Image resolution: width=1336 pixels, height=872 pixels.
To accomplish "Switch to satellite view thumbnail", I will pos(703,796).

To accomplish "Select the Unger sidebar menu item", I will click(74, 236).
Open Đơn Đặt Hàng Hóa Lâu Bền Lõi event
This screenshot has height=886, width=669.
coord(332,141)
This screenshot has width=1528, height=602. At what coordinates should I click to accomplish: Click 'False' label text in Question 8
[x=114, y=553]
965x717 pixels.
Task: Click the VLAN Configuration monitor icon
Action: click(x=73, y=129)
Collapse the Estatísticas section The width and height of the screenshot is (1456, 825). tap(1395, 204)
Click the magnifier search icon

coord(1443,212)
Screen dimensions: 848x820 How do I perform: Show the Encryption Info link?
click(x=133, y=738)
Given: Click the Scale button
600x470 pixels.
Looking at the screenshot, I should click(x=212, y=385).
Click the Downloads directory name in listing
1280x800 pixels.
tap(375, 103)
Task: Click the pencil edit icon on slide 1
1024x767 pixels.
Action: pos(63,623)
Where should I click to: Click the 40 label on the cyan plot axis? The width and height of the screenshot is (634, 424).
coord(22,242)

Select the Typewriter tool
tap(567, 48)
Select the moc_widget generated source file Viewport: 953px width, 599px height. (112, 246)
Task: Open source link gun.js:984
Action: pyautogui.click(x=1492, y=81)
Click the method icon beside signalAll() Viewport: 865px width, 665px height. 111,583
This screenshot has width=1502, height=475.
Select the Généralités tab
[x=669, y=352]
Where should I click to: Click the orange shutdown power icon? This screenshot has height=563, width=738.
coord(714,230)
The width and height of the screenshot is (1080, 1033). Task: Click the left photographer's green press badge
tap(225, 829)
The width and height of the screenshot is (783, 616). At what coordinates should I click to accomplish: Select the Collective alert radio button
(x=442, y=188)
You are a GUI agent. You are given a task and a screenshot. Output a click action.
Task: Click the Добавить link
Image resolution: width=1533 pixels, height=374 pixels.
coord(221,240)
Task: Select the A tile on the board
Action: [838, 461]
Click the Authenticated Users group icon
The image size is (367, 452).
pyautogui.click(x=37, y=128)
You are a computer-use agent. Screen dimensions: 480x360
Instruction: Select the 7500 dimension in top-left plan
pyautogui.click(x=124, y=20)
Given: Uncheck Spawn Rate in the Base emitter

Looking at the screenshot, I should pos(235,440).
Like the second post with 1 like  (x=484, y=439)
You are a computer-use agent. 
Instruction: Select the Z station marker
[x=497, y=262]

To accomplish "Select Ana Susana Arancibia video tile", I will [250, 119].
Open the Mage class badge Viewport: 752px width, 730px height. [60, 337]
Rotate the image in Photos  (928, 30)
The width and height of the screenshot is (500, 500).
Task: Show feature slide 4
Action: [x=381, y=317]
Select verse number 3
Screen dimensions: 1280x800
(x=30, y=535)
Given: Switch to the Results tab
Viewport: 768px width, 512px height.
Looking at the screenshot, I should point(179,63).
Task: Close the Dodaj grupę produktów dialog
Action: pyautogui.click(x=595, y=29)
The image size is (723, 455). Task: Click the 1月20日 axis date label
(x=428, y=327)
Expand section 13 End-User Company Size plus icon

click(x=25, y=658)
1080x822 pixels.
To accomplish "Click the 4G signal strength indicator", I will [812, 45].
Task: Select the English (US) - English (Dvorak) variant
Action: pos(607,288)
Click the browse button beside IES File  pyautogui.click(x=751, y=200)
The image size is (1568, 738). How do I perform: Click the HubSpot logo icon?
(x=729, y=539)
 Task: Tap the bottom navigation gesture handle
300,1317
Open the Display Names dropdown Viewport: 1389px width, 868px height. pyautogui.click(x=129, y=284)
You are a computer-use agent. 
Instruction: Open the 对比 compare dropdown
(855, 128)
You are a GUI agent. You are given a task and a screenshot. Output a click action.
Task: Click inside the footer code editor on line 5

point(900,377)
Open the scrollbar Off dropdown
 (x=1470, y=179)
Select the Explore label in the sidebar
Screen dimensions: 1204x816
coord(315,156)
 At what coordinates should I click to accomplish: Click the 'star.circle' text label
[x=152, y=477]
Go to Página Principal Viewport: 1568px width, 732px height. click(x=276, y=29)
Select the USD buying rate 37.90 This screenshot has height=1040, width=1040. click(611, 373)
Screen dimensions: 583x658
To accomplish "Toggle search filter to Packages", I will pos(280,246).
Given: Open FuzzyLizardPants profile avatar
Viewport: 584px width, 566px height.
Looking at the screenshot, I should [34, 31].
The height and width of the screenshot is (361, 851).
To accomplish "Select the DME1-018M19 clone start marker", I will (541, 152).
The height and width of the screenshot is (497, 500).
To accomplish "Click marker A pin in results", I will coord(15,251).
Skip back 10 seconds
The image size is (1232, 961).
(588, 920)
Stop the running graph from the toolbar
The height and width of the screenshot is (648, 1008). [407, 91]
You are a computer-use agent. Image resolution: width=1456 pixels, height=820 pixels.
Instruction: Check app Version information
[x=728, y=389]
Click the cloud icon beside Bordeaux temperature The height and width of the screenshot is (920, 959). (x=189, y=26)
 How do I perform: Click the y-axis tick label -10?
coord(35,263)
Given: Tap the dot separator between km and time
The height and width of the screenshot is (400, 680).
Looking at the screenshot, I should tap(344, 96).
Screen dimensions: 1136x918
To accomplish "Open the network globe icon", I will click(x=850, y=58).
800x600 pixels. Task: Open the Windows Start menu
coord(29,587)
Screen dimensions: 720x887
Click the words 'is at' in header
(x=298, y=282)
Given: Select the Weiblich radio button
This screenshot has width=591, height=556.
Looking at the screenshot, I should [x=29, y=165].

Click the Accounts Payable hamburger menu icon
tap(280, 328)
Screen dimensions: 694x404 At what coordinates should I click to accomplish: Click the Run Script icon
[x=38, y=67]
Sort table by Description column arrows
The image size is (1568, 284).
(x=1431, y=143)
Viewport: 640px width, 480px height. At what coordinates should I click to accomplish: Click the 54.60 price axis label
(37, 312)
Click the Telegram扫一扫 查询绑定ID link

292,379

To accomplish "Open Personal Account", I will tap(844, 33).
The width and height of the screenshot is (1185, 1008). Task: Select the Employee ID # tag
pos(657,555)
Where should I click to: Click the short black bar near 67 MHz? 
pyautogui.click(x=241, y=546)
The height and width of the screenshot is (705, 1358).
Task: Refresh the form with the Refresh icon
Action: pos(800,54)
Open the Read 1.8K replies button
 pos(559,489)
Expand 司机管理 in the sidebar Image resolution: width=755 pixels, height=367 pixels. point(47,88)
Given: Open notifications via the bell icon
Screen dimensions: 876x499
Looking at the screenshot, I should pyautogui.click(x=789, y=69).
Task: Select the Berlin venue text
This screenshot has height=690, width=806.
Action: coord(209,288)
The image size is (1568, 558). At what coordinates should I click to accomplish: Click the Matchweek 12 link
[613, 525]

┄┄┄┄┄┄┄┄┄┄

### Your assignment
What is needed here is an exact copy of all the entries.

### Response below
Image resolution: width=1336 pixels, height=872 pixels.
To accomplish "Switch to satellite view thumbnail", I will pos(703,796).

To accomplish "Select the Unger sidebar menu item", I will click(74, 236).
Open Đơn Đặt Hàng Hóa Lâu Bền Lõi event
This screenshot has height=886, width=669.
coord(332,141)
This screenshot has width=1528, height=602. At what coordinates should I click to accomplish: Click 'False' label text in Question 8
[x=114, y=553]
965x717 pixels.
Task: Click the VLAN Configuration monitor icon
Action: click(x=73, y=129)
Collapse the Estatísticas section The width and height of the screenshot is (1456, 825). tap(1395, 204)
Click the magnifier search icon

coord(1443,212)
Screen dimensions: 848x820 How do I perform: Show the Encryption Info link?
click(x=133, y=738)
Given: Click the Scale button
600x470 pixels.
Looking at the screenshot, I should click(x=212, y=385).
Click the Downloads directory name in listing
1280x800 pixels.
tap(375, 103)
Task: Click the pencil edit icon on slide 1
1024x767 pixels.
Action: pos(63,623)
Where should I click to: Click the 40 label on the cyan plot axis? The width and height of the screenshot is (634, 424).
coord(22,242)

Select the Typewriter tool
tap(567, 48)
Select the moc_widget generated source file Viewport: 953px width, 599px height. (112, 246)
Task: Open source link gun.js:984
Action: pyautogui.click(x=1492, y=81)
Click the method icon beside signalAll() Viewport: 865px width, 665px height. 111,583
This screenshot has width=1502, height=475.
Select the Généralités tab
[x=669, y=352]
Where should I click to: Click the orange shutdown power icon? This screenshot has height=563, width=738.
coord(714,230)
The width and height of the screenshot is (1080, 1033). Task: Click the left photographer's green press badge
tap(225, 829)
The width and height of the screenshot is (783, 616). At what coordinates should I click to accomplish: Select the Collective alert radio button
(x=442, y=188)
You are a GUI agent. You are given a task and a screenshot. Output a click action.
Task: Click the Добавить link
Image resolution: width=1533 pixels, height=374 pixels.
coord(221,240)
Task: Select the A tile on the board
Action: [838, 461]
Click the Authenticated Users group icon
The image size is (367, 452).
pyautogui.click(x=37, y=128)
You are a computer-use agent. Screen dimensions: 480x360
Instruction: Select the 7500 dimension in top-left plan
pyautogui.click(x=124, y=20)
Given: Uncheck Spawn Rate in the Base emitter

Looking at the screenshot, I should pos(235,440).
Like the second post with 1 like  (x=484, y=439)
You are a computer-use agent. 
Instruction: Select the Z station marker
[x=497, y=262]

To accomplish "Select Ana Susana Arancibia video tile", I will [250, 119].
Open the Mage class badge Viewport: 752px width, 730px height. [60, 337]
Rotate the image in Photos  (928, 30)
The width and height of the screenshot is (500, 500).
Task: Show feature slide 4
Action: [x=381, y=317]
Select verse number 3
Screen dimensions: 1280x800
(x=30, y=535)
Given: Switch to the Results tab
Viewport: 768px width, 512px height.
Looking at the screenshot, I should point(179,63).
Task: Close the Dodaj grupę produktów dialog
Action: pyautogui.click(x=595, y=29)
The image size is (723, 455). Task: Click the 1月20日 axis date label
(x=428, y=327)
Expand section 13 End-User Company Size plus icon

click(x=25, y=658)
1080x822 pixels.
To accomplish "Click the 4G signal strength indicator", I will [812, 45].
Task: Select the English (US) - English (Dvorak) variant
Action: pos(607,288)
Click the browse button beside IES File  pyautogui.click(x=751, y=200)
The image size is (1568, 738). How do I perform: Click the HubSpot logo icon?
(x=729, y=539)
 Task: Tap the bottom navigation gesture handle
300,1317
Open the Display Names dropdown Viewport: 1389px width, 868px height. pyautogui.click(x=129, y=284)
You are a computer-use agent. 
Instruction: Open the 对比 compare dropdown
(855, 128)
You are a GUI agent. You are given a task and a screenshot. Output a click action.
Task: Click inside the footer code editor on line 5

point(900,377)
Open the scrollbar Off dropdown
 (x=1470, y=179)
Select the Explore label in the sidebar
Screen dimensions: 1204x816
coord(315,156)
 At what coordinates should I click to accomplish: Click the 'star.circle' text label
[x=152, y=477]
Go to Página Principal Viewport: 1568px width, 732px height. click(x=276, y=29)
Select the USD buying rate 37.90 This screenshot has height=1040, width=1040. click(611, 373)
Screen dimensions: 583x658
To accomplish "Toggle search filter to Packages", I will pos(280,246).
Given: Open FuzzyLizardPants profile avatar
Viewport: 584px width, 566px height.
Looking at the screenshot, I should [34, 31].
The height and width of the screenshot is (361, 851).
To accomplish "Select the DME1-018M19 clone start marker", I will (541, 152).
The height and width of the screenshot is (497, 500).
To accomplish "Click marker A pin in results", I will coord(15,251).
Skip back 10 seconds
The image size is (1232, 961).
(588, 920)
Stop the running graph from the toolbar
The height and width of the screenshot is (648, 1008). [407, 91]
You are a computer-use agent. Image resolution: width=1456 pixels, height=820 pixels.
Instruction: Check app Version information
[x=728, y=389]
Click the cloud icon beside Bordeaux temperature The height and width of the screenshot is (920, 959). (x=189, y=26)
 How do I perform: Click the y-axis tick label -10?
coord(35,263)
Given: Tap the dot separator between km and time
The height and width of the screenshot is (400, 680).
Looking at the screenshot, I should tap(344, 96).
Screen dimensions: 1136x918
To accomplish "Open the network globe icon", I will click(x=850, y=58).
800x600 pixels. Task: Open the Windows Start menu
coord(29,587)
Screen dimensions: 720x887
Click the words 'is at' in header
(x=298, y=282)
Given: Select the Weiblich radio button
This screenshot has width=591, height=556.
Looking at the screenshot, I should [x=29, y=165].

Click the Accounts Payable hamburger menu icon
tap(280, 328)
Screen dimensions: 694x404 At what coordinates should I click to accomplish: Click the Run Script icon
[x=38, y=67]
Sort table by Description column arrows
The image size is (1568, 284).
(x=1431, y=143)
Viewport: 640px width, 480px height. At what coordinates should I click to accomplish: Click the 54.60 price axis label
(37, 312)
Click the Telegram扫一扫 查询绑定ID link

292,379

To accomplish "Open Personal Account", I will tap(844, 33).
The width and height of the screenshot is (1185, 1008). Task: Select the Employee ID # tag
pos(657,555)
Where should I click to: Click the short black bar near 67 MHz? 
pyautogui.click(x=241, y=546)
The height and width of the screenshot is (705, 1358).
Task: Refresh the form with the Refresh icon
Action: pos(800,54)
Open the Read 1.8K replies button
 pos(559,489)
Expand 司机管理 in the sidebar Image resolution: width=755 pixels, height=367 pixels. point(47,88)
Given: Open notifications via the bell icon
Screen dimensions: 876x499
Looking at the screenshot, I should pyautogui.click(x=789, y=69).
Task: Select the Berlin venue text
This screenshot has height=690, width=806.
Action: coord(209,288)
The image size is (1568, 558). At what coordinates should I click to accomplish: Click the Matchweek 12 link
[613, 525]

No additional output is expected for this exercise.